[Collected data]
'''
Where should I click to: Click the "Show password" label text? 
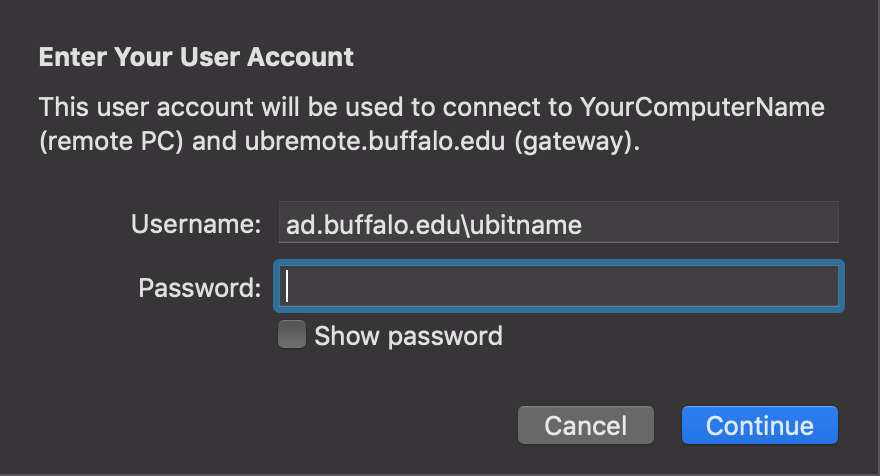[408, 336]
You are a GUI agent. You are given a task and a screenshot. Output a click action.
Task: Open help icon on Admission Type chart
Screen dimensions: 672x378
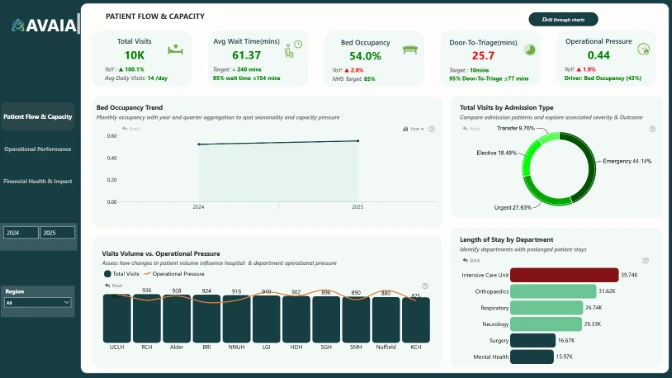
'''
§ **Your assignment**: Although the records contain pictures, only their text should be repeated, exactly as it appears.

§ **Finished task**:
Where should I click to: Click the "Show password" label text? 
[408, 336]
You are a GUI agent. You are given a task and a screenshot. Output a click action.
Task: Open help icon on Admission Type chart
Screen dimensions: 672x378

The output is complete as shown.